*Exercise aim*
The records below are to be reproduced exactly, with every picture left out.

(Stored records)
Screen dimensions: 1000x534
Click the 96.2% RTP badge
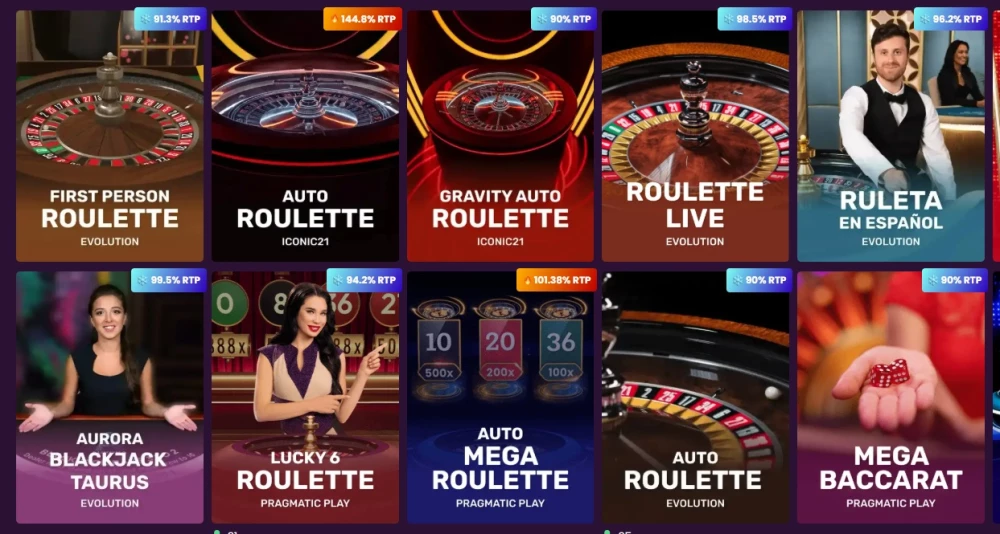click(950, 19)
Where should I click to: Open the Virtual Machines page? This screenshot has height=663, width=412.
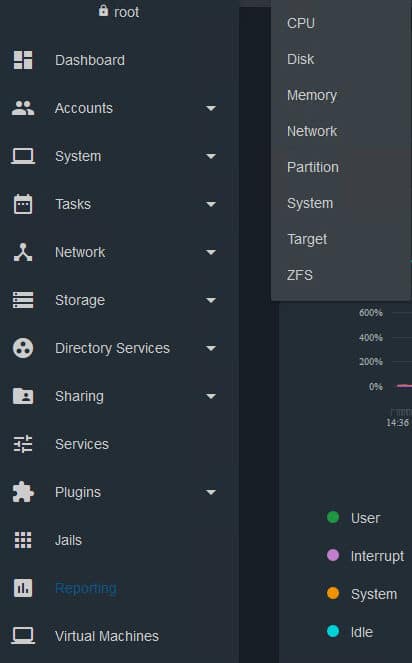pos(107,636)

*Task response*
Screen dimensions: 1000x534
Click the 96.2% RTP badge
click(950, 19)
Where should I click to: Open the Virtual Machines page? This screenshot has height=663, width=412.
pos(107,636)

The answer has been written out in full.